26 e 27 Febbraio al Teatro Italia Tieri di Cosenza
La fiaba, raccontata tramite la danza, il teatro e il canto, si propone di far sperimentare ai bambini un viaggio fantastico, ricco di sonorità, immagini e sensazioni che stimolano la loro fantasia facendogli vivere un’esperienza educativa di grande valore pedagogico e simbolico.
La fiaba non parla in maniera diretta al bambino ma utilizza linguaggi diversi che lo coinvolgono in maniera totale e che lo spingono a partecipare attivamente al processo educativo. I diversi linguaggi della danza del teatro e del canto proprio per il loro valore simbolico ci sono sembrati adatti a realizzare il nostro progetto che vuole educare all’arte e all’immagine e ai diversi linguaggi non verbali stimolando l’immaginazione del bambino e aiutandolo a sviluppare oltre che il suo intelletto anche le sue emozioni. Il bambino con la favola si identifica con i diversi personaggi dall’eroe, al cattivo, percorrendo le varie tappe dello sviluppo della sua personalità.
L’ingrediente più importante della nostra favola è la magia, la magia della danza, della parola e delle immagini che indicano la possibilità concreta di vivere un mondo dove tutto è possibile, dove regni la fantasia. Ancora oggi si vuole rivalutare il valore educativo della favola come mezzo indispensabile per vincere una battaglia con altre forme di comunicazione che spesso condizionano il bambino nelle sue scelte più importanti, rendendolo vittima e non protagonista del suo processo educativo.
La maga è stanca, non c’è la fa più. E’ stata maga, fata, strega insomma ha realizzato i sogni dei protagonisti delle fiabe, delle favole. Adesso i tempi sono cambiati, la nuova generazione non legge più le favole, la maga è in crisi. Un gruppo di amici le propone di cambiare lavoro, di diventare attrice. In fondo anche recitare fa parte della magia. Contenta di questa idea ha scorre in rapida successione le favole che ha vissuto da “deus ex machina”, e da questo curioso flash-back un a in particolare colpisce il suo ricordo: Cenerentola. Chiamati i suoi amici a rapporto, assegna ad ognuno di loro un ruolo, per poter raccontare la favola. Ognuno propone di raccontarlo con una tecnica di espressione artistica diversa.
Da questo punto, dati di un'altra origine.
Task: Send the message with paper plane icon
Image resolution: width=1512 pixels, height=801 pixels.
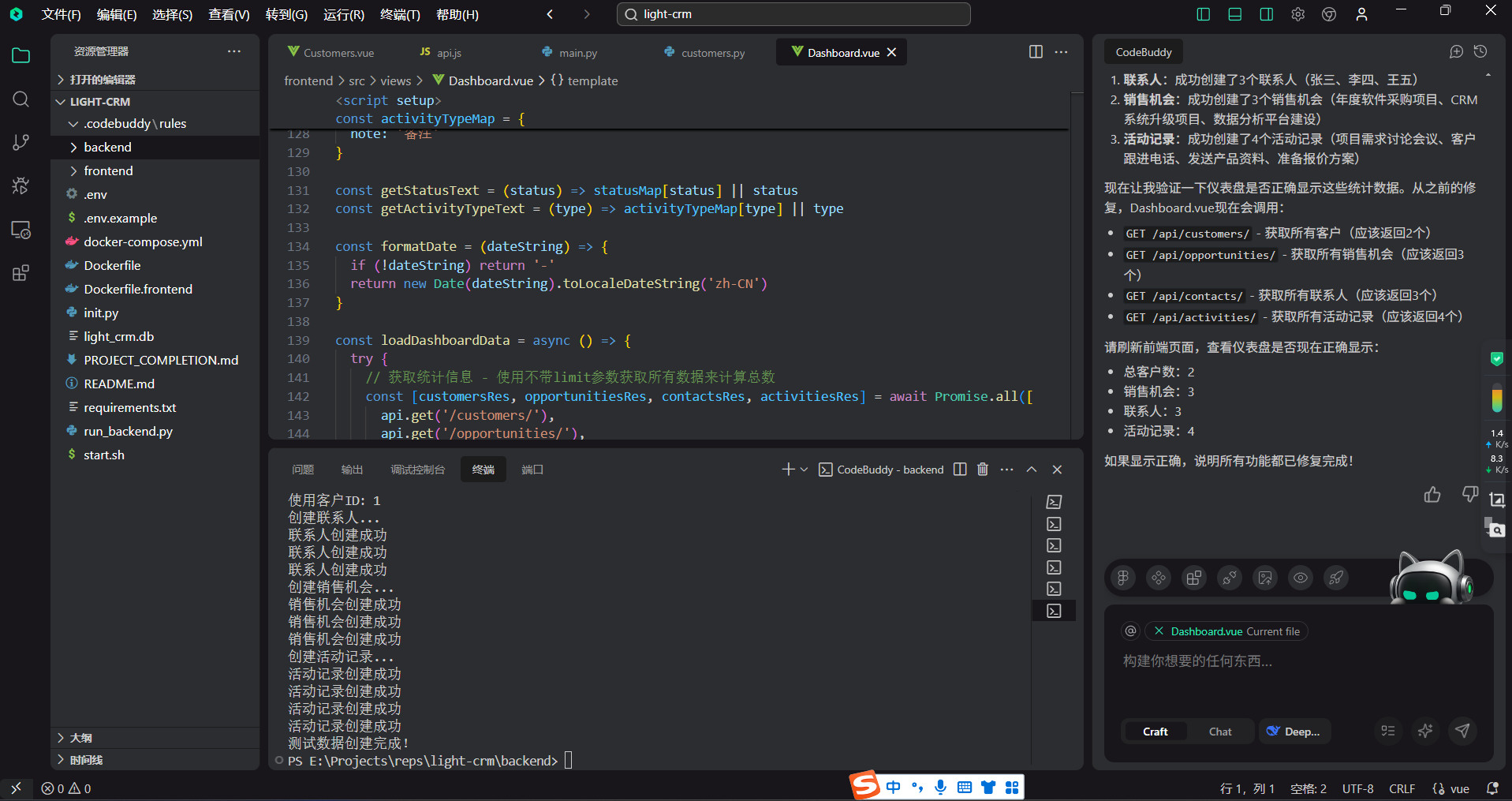Action: pyautogui.click(x=1462, y=731)
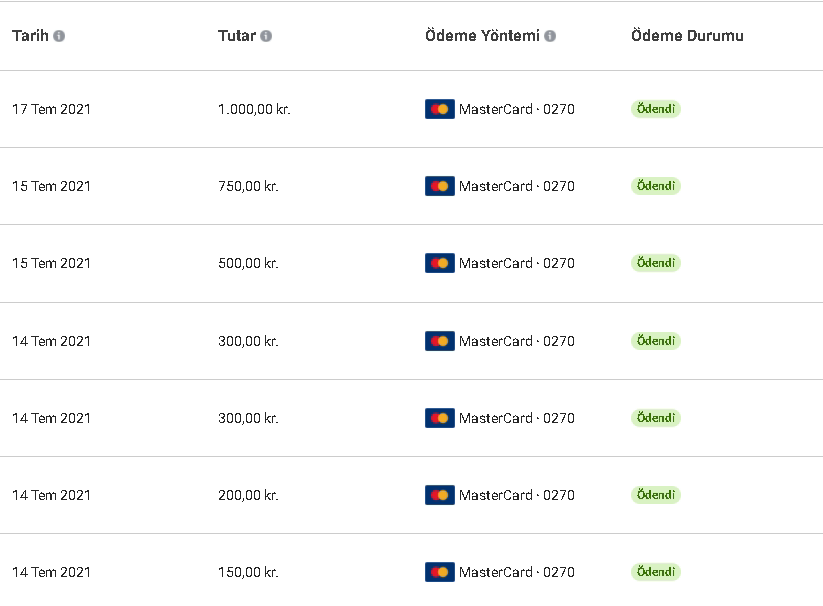Image resolution: width=823 pixels, height=606 pixels.
Task: Click the MasterCard icon in the 150,00 kr. row
Action: (x=440, y=572)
La maga decide allora di usare la recitazione, la danza ed il canto coinvolgendo, in qualche momento dello spettacolo anche il pubblico. I personaggi si trasformano da narratori a protagonisti in un curioso gioco di ruoli. Lo spettacolo ha la durata di un’ora ed è indicato per una fascia d'età compresa tra i 3 ed i 13 anni.